NorahUseringithub commented 1 year ago

I have the same issue

AiswaryaSrinivas commented 1 year ago

I have the same issue.

phdykd commented 1 year ago

Is there anyone from developer team to fix it? Or we should return M2 MacOS computers back to store and purchase NVIDIA CUDA computers?:)

deep-pipeline commented 1 year ago

So, Apple Silicon M1/M2 (ARM) support is much desired by people who want to use software which is dependent on bitsandbytes.. however looking back over the issues logs, the (sole) maintainer of the repo evidently does not have it as a priority (which may simply be a fair reflection of the priorities they have in their situation - but is clearly a big problem for others because the library has been incorporated into important ML workflows).

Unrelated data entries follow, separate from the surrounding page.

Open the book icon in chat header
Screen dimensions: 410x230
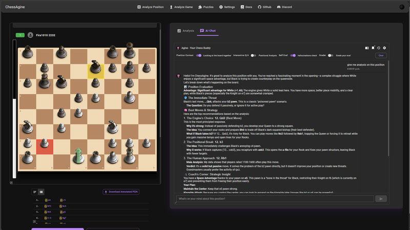tap(367, 48)
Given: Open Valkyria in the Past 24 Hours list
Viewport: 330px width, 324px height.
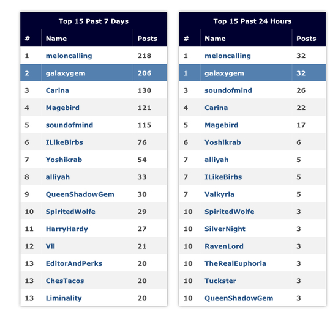Looking at the screenshot, I should click(219, 194).
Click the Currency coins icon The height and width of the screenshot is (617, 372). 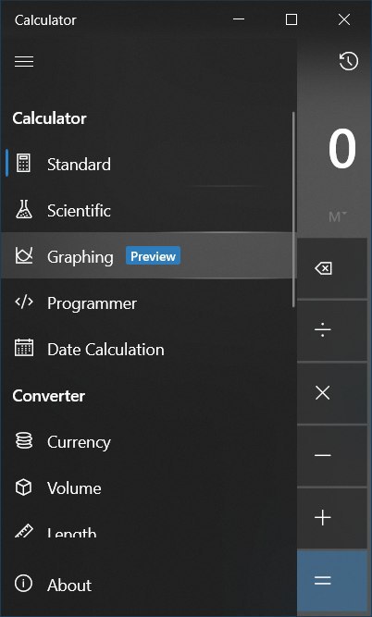24,440
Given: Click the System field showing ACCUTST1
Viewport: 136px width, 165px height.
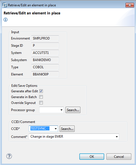Looking at the screenshot, I should [45, 53].
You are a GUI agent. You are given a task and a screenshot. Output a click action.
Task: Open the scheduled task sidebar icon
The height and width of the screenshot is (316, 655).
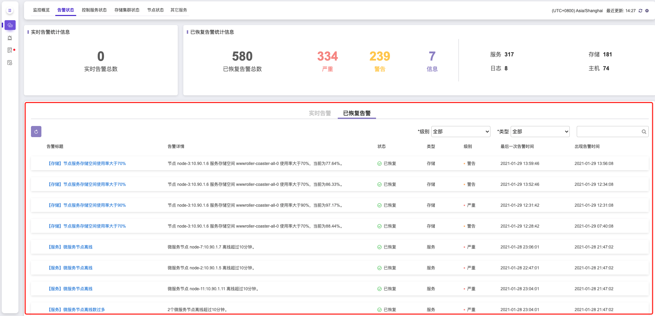tap(10, 63)
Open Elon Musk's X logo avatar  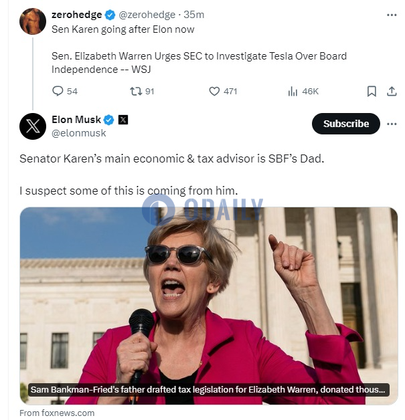click(x=33, y=126)
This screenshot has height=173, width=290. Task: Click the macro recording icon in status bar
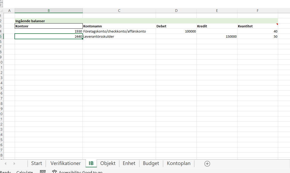click(x=43, y=171)
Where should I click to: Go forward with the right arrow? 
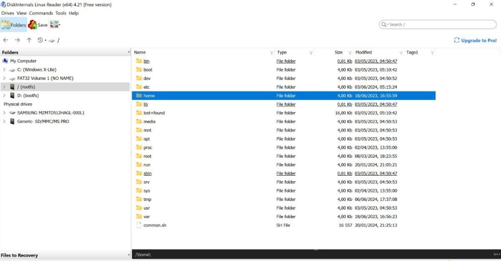[17, 40]
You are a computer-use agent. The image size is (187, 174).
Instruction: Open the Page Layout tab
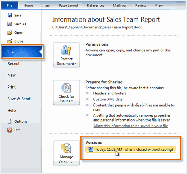[x=69, y=5]
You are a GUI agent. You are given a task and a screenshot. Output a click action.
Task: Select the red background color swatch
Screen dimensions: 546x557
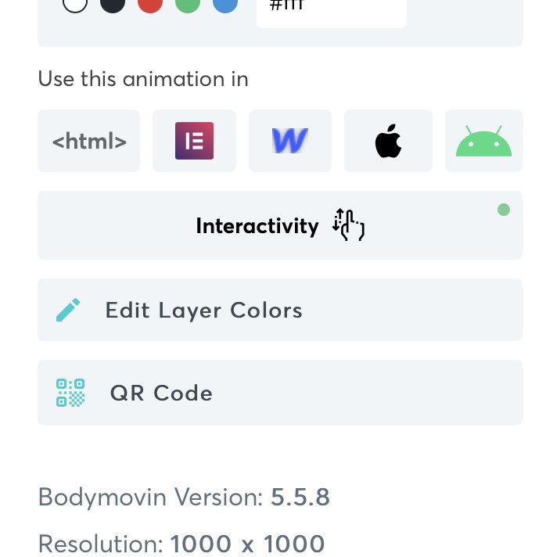150,4
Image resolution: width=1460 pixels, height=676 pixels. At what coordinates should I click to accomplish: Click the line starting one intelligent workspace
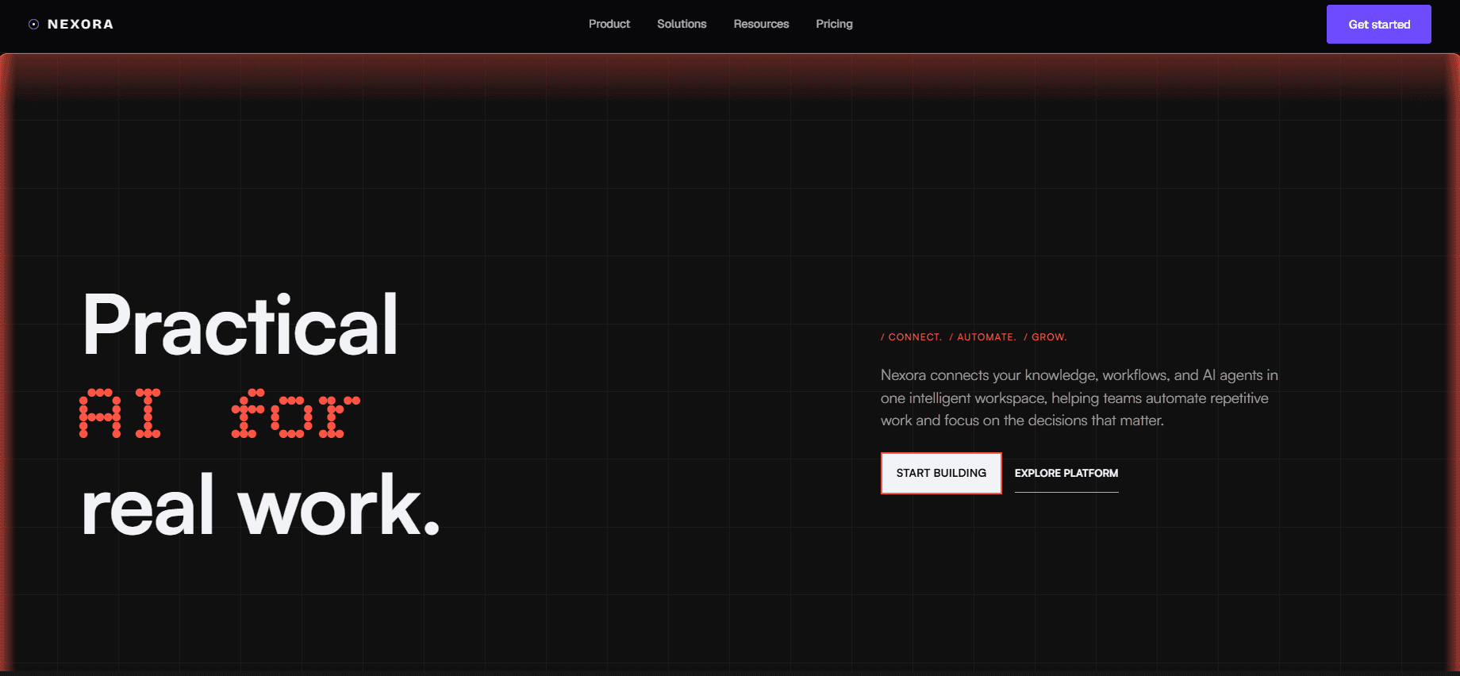[1074, 398]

The code is not restrictively licensed (it's MIT) except for the portions which are PyTorch (which is BSD and indeed PyTorch now supports Apple Silicon), so licensing doesn't look like an issue. Given the voluntary work which has happened to implement MPS support (Metal Performance Shaders - the on-board Apple GPU system) for the likes of llama.cpp, it's clearly not beyond the capacity of community to self-organise to do the work necessary to give a non-Cuda dependent option - indeed there was already contribution offered by pull-request which was closed, unmerged and without comment (see #252).

I think it's fair to say at present solving bitsandbytes Apple Silicon support is in limbo.. even were an alternative implementation to be created there is the matter of getting it adopted in upstream packages which currently reference bitsandbytes... BUT, maybe, if there is simply no resolution or progress possible through this repository, given the number of ML developers working on Apple Silicon machines, the pressure may build to create a new repo 'openbitsandbytes' as a formal fork, to get basic support for Apple Silicon into that, (tracking any critical changes to bitsandbytes) and potentially to start to vocally lobby all current codebases to switch away from this repo on the basis that it's been a barrier to collective development. @rickardp any thoughts?

rickardp commented 1 year ago

I tried to ask the maintainer of this repository to clarify if M1 was explicitly out of scope after all the PRs to support Windows/Apple were closed, but I never received a response. I am positive to creating a fork, as long as there's a decent-sized community around to support it. I won't be able to sort this myself given the spare time I've got. It seems there are a few people now, maybe enough critical mass to actually get this done?

I've got the basic machinery set up in PR #257 for building for Windows/Linux/Mac on x64/arm64 both Cuda + non-Cuda. Everything on GitHub actions. That was kind of a starting point to me as I want everything built reproducably on pipelines. Also, the MPS context is set up so I think functions can be implemented now. I took inspiration from other PRs that were never merged and switch the build system to CMake as the current Makefile-based is not really maintainable for all these platforms.

Next step I would say to get MPS support solid is to have good unit test coverage on expected input/output. There exists tests, but I am not 100% sure they cover all the needed functionality to the degree that the MPS version can be implemented and we can trust it to be correct. I am not saying it is not, just not sure it is.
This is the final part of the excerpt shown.